Task:
Repeat the records in full. No pictures belong in the copy.
** Opening Given records block **
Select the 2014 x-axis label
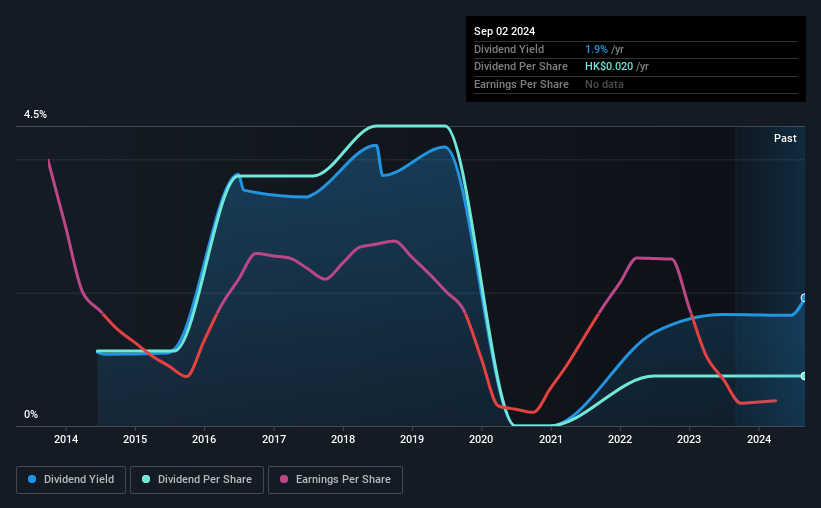821x508 pixels. 66,439
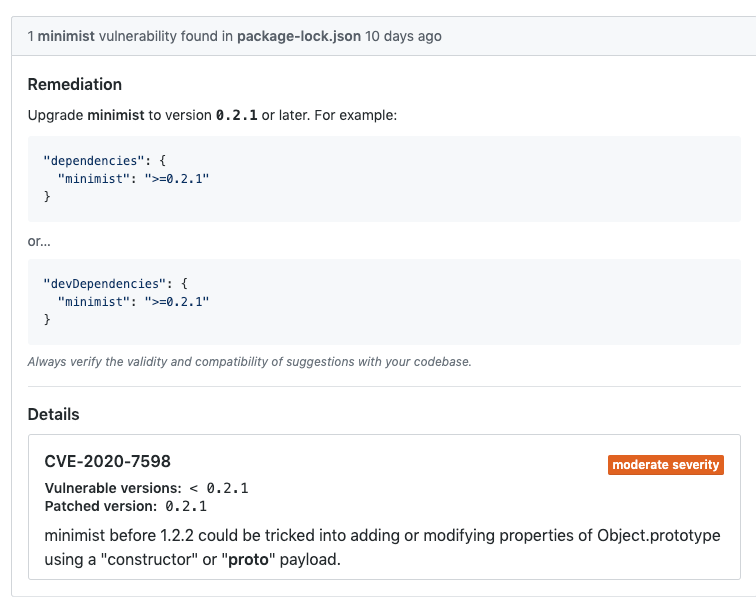The width and height of the screenshot is (756, 604).
Task: Click the "Patched version:" label
Action: 101,506
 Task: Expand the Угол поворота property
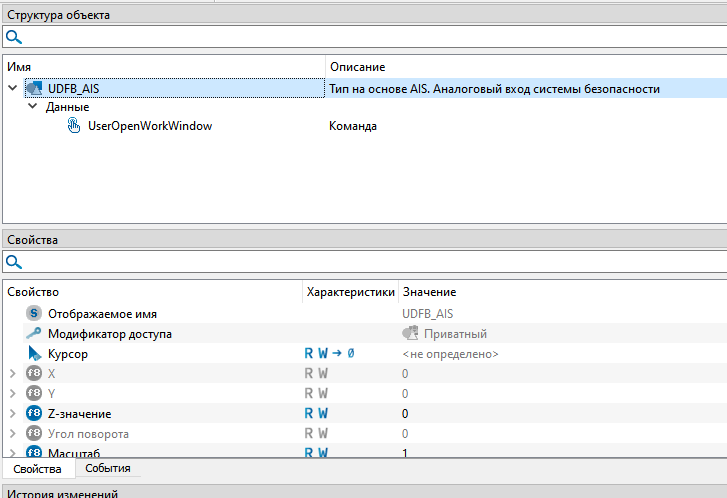pyautogui.click(x=13, y=434)

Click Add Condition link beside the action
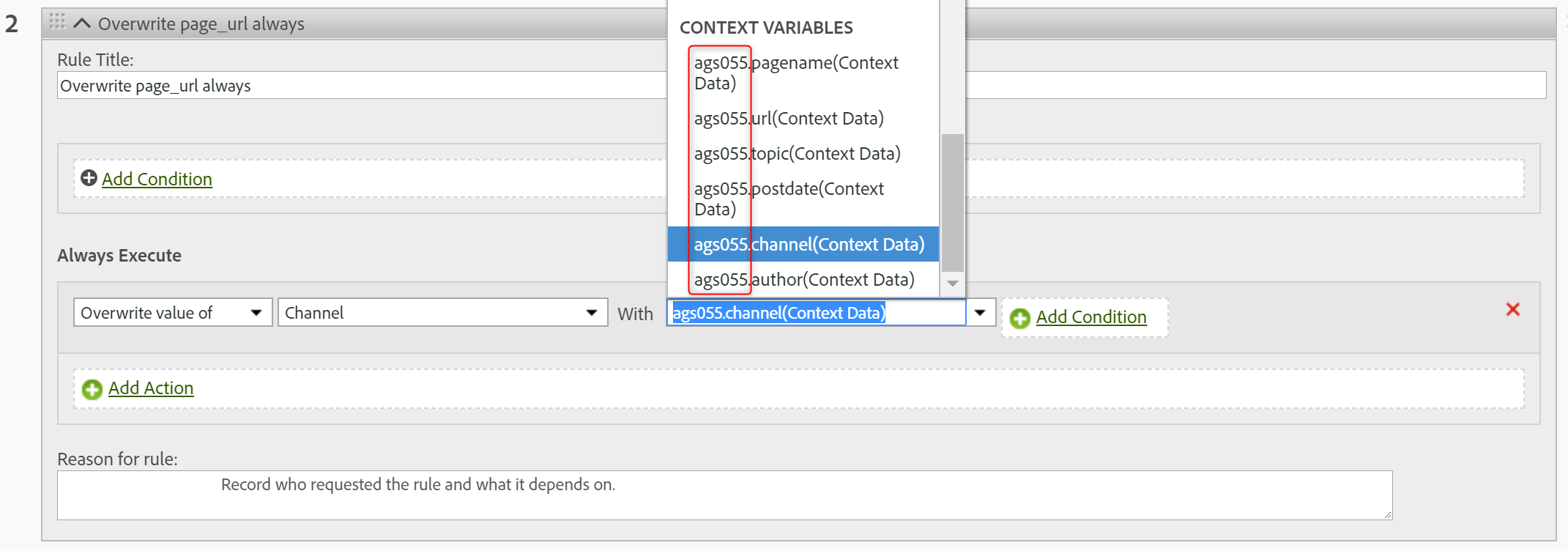pyautogui.click(x=1090, y=317)
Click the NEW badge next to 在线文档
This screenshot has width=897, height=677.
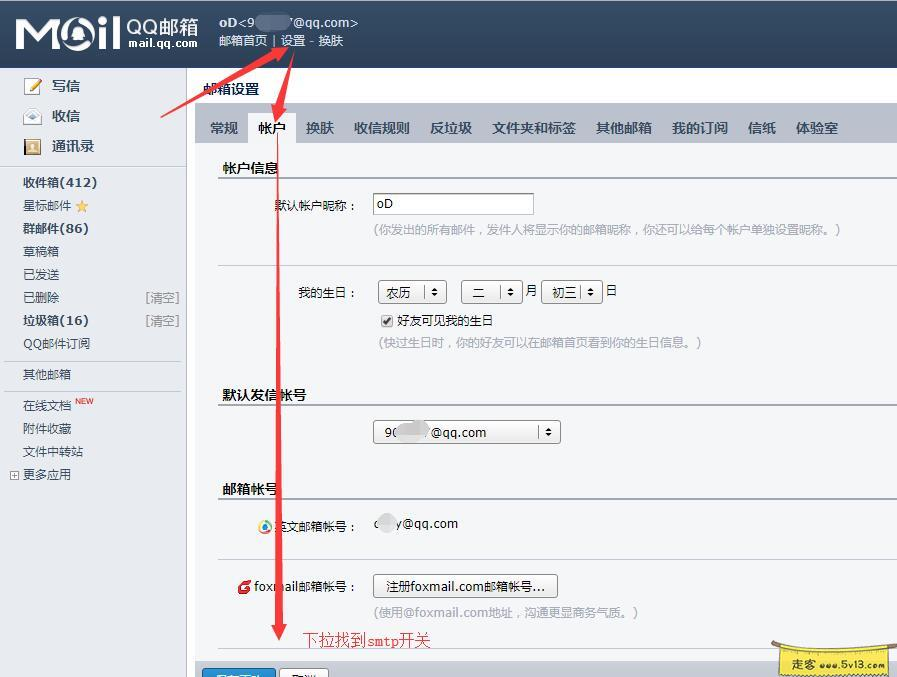pos(83,400)
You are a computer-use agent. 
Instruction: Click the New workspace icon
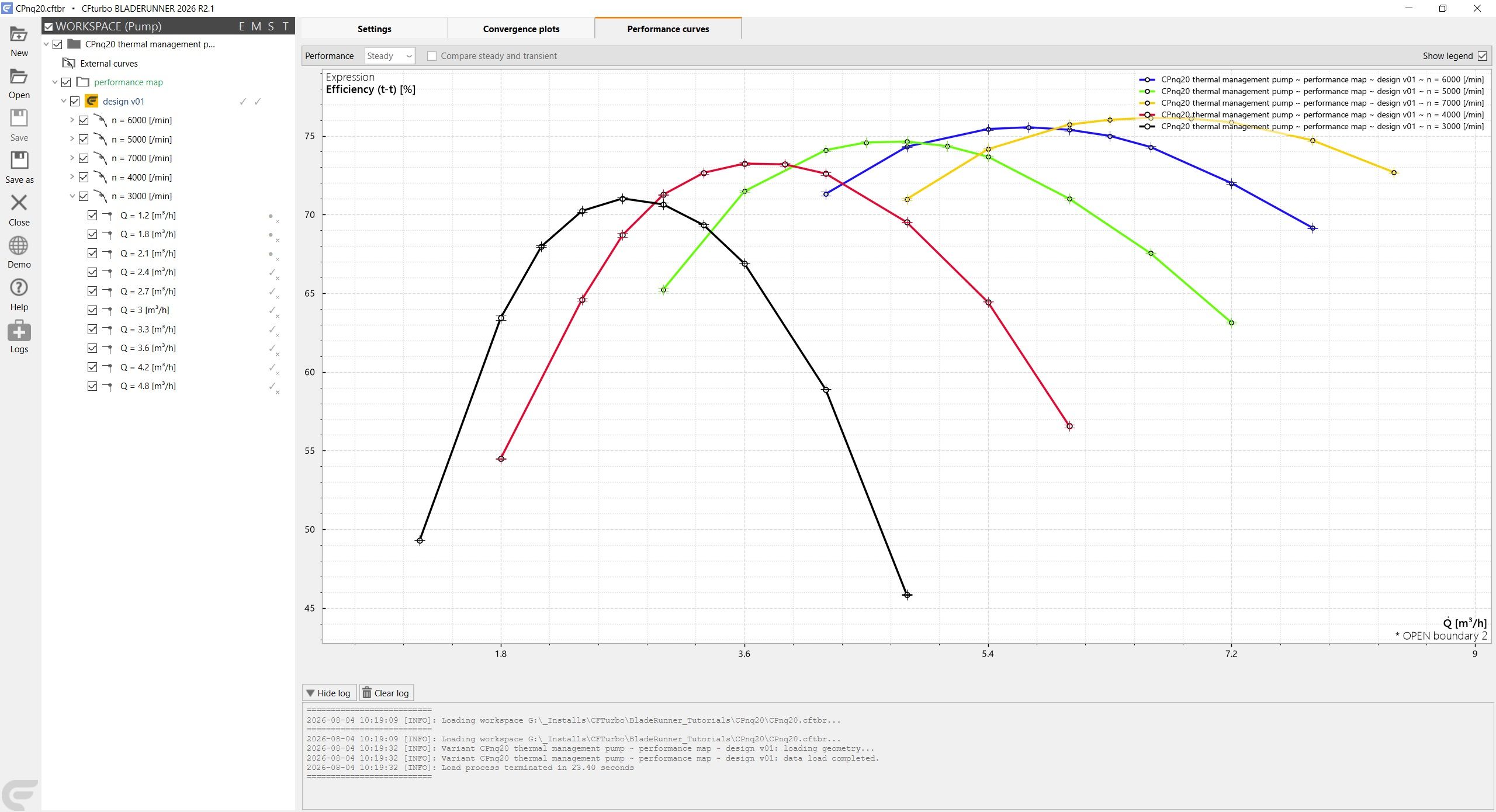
** Closing Given records block **
Result of this exercise:
Select the 2014 x-axis label
821x508 pixels. 66,439
The width and height of the screenshot is (756, 604).
Task: Click the "Patched version:" label
Action: 101,506
 Task: Expand the Угол поворота property
pyautogui.click(x=13, y=434)

Click Add Condition link beside the action
pyautogui.click(x=1090, y=317)
Click the NEW badge next to 在线文档
This screenshot has width=897, height=677.
pos(83,400)
You are a computer-use agent. 
Instruction: Click the New workspace icon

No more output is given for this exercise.